Brief: Only lines containing the word "agent" belong in the answer; copy each one from the records.

Stored dataset items:
──────

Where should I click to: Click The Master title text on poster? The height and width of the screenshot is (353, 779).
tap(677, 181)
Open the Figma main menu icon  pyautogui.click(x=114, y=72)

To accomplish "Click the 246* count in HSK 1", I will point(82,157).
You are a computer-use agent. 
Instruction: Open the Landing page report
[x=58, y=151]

──────

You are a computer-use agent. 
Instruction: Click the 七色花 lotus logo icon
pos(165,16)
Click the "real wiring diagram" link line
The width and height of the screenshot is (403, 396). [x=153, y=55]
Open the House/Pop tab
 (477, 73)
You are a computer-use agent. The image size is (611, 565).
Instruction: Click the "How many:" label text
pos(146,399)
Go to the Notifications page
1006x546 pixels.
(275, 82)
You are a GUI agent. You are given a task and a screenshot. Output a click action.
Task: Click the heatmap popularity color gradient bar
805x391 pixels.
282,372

──────

Solution for this exercise:
You are a computer-use agent. 
You are a computer-use agent. 
You are a computer-use agent. The image size is (611, 565).
You are a GUI agent. You are given a task and a screenshot. Output a click action.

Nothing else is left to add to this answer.